[Saved data entries]
BEGIN
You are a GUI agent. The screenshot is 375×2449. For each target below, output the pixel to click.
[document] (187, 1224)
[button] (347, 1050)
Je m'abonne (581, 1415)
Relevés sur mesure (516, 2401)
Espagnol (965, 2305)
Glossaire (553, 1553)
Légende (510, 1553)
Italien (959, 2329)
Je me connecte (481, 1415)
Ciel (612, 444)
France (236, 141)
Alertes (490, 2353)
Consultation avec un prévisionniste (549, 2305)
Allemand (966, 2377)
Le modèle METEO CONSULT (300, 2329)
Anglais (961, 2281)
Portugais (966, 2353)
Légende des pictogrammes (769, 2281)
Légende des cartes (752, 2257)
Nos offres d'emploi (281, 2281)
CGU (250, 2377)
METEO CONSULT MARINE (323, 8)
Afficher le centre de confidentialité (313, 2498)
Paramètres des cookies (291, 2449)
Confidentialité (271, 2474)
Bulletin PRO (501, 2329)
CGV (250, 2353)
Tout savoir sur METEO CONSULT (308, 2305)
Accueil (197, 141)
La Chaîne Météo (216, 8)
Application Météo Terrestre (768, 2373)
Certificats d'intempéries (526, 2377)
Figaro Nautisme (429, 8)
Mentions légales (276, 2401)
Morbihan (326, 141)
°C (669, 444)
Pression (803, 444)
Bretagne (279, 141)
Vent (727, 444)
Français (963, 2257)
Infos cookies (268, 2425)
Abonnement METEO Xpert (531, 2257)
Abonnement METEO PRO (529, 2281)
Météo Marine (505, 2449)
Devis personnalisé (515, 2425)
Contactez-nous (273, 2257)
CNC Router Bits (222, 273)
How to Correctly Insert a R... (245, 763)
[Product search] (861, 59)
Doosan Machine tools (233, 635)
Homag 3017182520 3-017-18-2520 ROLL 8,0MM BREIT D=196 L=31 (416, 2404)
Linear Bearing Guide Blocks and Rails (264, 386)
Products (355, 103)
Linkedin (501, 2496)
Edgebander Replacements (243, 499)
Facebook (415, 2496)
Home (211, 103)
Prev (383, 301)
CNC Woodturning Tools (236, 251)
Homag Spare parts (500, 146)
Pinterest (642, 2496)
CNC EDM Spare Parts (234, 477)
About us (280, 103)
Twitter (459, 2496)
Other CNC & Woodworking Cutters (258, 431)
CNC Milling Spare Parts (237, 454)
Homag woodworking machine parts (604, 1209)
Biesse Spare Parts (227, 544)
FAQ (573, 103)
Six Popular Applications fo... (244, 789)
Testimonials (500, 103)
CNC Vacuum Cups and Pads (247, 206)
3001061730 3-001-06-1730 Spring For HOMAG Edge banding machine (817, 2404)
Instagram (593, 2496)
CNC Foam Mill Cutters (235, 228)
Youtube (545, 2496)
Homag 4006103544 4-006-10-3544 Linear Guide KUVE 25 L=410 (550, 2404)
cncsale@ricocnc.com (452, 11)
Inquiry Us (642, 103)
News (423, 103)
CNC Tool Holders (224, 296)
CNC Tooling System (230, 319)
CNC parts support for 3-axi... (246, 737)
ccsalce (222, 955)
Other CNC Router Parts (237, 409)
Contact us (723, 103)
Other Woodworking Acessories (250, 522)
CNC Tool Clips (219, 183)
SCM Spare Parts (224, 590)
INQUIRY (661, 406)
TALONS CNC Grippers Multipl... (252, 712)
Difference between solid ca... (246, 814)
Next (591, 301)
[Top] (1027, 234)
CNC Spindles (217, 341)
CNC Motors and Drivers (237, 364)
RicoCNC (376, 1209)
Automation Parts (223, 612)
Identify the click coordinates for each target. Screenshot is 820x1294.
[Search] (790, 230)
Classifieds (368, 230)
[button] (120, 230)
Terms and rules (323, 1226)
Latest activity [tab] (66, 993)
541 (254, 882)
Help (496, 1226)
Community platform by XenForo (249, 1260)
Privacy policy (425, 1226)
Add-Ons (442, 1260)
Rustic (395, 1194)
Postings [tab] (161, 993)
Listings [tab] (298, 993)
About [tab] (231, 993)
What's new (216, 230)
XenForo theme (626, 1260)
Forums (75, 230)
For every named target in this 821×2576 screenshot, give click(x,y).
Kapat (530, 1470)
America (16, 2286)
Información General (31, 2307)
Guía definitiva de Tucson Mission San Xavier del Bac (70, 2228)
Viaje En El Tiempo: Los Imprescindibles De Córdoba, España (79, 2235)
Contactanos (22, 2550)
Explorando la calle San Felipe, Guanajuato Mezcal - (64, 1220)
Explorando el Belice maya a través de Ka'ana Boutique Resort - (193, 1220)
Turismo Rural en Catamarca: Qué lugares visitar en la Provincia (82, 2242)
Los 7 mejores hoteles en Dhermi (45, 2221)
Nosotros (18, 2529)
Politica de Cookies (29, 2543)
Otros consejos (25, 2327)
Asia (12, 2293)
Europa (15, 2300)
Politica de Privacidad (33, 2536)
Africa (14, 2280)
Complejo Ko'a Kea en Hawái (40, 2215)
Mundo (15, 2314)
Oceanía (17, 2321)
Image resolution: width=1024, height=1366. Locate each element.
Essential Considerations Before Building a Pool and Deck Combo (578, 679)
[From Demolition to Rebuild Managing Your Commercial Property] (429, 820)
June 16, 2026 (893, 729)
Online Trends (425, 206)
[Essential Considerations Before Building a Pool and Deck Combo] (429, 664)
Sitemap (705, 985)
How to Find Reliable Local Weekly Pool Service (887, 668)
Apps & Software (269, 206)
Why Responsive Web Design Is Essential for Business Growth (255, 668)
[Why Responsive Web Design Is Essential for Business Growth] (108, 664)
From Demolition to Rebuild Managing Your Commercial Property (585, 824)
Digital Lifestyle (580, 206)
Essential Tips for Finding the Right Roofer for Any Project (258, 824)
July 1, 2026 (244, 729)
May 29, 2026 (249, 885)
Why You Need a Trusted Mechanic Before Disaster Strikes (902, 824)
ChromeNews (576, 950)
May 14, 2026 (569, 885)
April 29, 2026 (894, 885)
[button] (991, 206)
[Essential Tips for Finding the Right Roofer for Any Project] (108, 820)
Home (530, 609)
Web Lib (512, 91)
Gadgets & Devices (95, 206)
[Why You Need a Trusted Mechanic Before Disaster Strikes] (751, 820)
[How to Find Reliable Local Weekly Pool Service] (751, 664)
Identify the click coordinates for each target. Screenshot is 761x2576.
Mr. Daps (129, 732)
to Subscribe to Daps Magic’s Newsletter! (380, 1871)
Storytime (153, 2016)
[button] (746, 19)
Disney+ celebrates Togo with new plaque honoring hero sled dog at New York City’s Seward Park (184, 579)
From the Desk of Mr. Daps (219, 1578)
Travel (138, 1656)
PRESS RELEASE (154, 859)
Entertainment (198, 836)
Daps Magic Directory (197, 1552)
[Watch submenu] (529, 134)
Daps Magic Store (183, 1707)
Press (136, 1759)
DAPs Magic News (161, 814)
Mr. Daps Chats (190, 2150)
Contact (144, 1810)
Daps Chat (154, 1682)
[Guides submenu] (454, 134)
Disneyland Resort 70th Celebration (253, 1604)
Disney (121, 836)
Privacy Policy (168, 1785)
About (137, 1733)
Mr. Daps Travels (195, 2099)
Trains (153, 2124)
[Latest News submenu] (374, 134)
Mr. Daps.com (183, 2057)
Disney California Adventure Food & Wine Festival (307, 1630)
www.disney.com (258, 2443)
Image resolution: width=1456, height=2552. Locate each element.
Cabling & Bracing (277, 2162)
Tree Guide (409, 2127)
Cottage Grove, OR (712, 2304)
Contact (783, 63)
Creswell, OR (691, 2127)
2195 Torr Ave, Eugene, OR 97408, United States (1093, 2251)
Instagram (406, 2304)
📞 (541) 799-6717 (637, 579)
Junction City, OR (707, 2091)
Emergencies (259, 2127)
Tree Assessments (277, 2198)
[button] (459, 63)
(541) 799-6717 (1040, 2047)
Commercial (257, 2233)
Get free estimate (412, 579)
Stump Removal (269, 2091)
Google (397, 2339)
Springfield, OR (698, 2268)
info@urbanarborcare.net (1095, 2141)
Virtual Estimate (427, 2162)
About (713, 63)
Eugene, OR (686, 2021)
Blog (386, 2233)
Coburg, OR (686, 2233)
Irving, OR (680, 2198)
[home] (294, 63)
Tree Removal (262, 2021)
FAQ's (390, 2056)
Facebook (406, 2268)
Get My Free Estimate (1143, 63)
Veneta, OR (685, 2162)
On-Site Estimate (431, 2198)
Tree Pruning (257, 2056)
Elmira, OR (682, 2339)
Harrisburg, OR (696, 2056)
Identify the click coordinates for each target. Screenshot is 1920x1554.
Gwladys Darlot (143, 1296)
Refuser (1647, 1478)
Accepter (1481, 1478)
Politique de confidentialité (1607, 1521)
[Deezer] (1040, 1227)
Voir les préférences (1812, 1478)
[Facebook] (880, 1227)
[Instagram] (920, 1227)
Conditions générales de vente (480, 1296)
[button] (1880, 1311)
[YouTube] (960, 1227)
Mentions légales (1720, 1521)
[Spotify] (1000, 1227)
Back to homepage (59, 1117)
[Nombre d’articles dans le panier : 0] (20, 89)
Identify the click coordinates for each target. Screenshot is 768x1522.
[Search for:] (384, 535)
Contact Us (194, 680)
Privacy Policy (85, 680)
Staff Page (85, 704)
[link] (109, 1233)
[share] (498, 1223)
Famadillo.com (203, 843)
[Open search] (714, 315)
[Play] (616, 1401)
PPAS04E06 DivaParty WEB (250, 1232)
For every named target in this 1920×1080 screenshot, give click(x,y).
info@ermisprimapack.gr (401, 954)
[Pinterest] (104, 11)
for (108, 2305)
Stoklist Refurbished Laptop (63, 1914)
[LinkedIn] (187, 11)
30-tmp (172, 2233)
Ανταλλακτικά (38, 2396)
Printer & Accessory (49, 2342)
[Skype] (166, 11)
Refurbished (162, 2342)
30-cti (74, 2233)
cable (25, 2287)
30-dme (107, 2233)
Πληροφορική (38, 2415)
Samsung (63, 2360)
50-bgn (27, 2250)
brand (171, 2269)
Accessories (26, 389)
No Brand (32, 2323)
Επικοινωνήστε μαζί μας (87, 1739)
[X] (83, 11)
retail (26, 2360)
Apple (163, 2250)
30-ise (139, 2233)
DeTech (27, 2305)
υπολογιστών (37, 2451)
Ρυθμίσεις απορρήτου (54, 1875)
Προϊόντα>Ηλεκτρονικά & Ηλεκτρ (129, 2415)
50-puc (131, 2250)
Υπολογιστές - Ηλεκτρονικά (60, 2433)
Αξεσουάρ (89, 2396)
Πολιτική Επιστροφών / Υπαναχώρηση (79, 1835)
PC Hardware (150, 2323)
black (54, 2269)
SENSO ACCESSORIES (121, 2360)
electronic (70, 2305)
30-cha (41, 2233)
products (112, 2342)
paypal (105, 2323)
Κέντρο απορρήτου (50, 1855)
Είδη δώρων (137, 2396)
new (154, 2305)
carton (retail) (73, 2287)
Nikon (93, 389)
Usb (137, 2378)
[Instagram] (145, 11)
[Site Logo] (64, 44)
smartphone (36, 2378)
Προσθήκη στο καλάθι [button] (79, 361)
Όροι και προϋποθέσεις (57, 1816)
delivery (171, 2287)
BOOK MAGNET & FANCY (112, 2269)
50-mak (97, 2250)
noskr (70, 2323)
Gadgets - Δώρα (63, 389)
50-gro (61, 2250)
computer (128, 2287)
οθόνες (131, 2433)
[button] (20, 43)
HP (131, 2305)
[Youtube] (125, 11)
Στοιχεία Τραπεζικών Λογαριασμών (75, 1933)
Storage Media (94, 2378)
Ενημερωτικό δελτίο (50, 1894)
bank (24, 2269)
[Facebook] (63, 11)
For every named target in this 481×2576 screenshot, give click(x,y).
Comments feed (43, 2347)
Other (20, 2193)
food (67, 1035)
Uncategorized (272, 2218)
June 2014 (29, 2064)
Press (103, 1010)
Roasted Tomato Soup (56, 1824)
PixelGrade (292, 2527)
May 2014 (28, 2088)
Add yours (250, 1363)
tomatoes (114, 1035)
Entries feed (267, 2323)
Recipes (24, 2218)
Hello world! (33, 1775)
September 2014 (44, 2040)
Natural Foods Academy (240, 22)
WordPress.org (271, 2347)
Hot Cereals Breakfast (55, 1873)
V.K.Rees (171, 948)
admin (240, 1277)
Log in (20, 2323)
END
▶ [PROBLEM TO WORK ON]
With the first line of the records as the start and the line holding "Homag 4006103544 4-006-10-3544" as the end, please copy exactly those lines and no others.

▶ [SOLUTION FOR THIS PROBLEM]
You are a GUI agent. The screenshot is 375×2449. For each target below, output the pixel to click.
[document] (187, 1224)
[button] (347, 1050)
Je m'abonne (581, 1415)
Relevés sur mesure (516, 2401)
Espagnol (965, 2305)
Glossaire (553, 1553)
Légende (510, 1553)
Italien (959, 2329)
Je me connecte (481, 1415)
Ciel (612, 444)
France (236, 141)
Alertes (490, 2353)
Consultation avec un prévisionniste (549, 2305)
Allemand (966, 2377)
Le modèle METEO CONSULT (300, 2329)
Anglais (961, 2281)
Portugais (966, 2353)
Légende des pictogrammes (769, 2281)
Légende des cartes (752, 2257)
Nos offres d'emploi (281, 2281)
CGU (250, 2377)
METEO CONSULT MARINE (323, 8)
Afficher le centre de confidentialité (313, 2498)
Paramètres des cookies (291, 2449)
Confidentialité (271, 2474)
Bulletin PRO (501, 2329)
CGV (250, 2353)
Tout savoir sur METEO CONSULT (308, 2305)
Accueil (197, 141)
La Chaîne Météo (216, 8)
Application Météo Terrestre (768, 2373)
Certificats d'intempéries (526, 2377)
Figaro Nautisme (429, 8)
Mentions légales (276, 2401)
Morbihan (326, 141)
°C (669, 444)
Pression (803, 444)
Bretagne (279, 141)
Vent (727, 444)
Français (963, 2257)
Infos cookies (268, 2425)
Abonnement METEO Xpert (531, 2257)
Abonnement METEO PRO (529, 2281)
Météo Marine (505, 2449)
Devis personnalisé (515, 2425)
Contactez-nous (273, 2257)
CNC Router Bits (222, 273)
How to Correctly Insert a R... (245, 763)
[Product search] (861, 59)
Doosan Machine tools (233, 635)
Homag 3017182520 3-017-18-2520 ROLL 8,0MM BREIT D=196 L=31 (416, 2404)
Linear Bearing Guide Blocks and Rails (264, 386)
Products (355, 103)
Linkedin (501, 2496)
Edgebander Replacements (243, 499)
Facebook (415, 2496)
Home (211, 103)
Prev (383, 301)
CNC Woodturning Tools (236, 251)
Homag Spare parts (500, 146)
Pinterest (642, 2496)
CNC EDM Spare Parts (234, 477)
About us (280, 103)
Twitter (459, 2496)
Other CNC & Woodworking Cutters (258, 431)
CNC Milling Spare Parts (237, 454)
Homag woodworking machine parts (604, 1209)
Biesse Spare Parts (227, 544)
FAQ (573, 103)
Six Popular Applications fo... (244, 789)
Testimonials (500, 103)
CNC Vacuum Cups and Pads (247, 206)
3001061730 3-001-06-1730 Spring For HOMAG Edge banding machine (817, 2404)
Instagram (593, 2496)
CNC Foam Mill Cutters (235, 228)
Youtube (545, 2496)
Homag 4006103544 4-006-10-3544 Linear Guide KUVE 25 L=410 (550, 2404)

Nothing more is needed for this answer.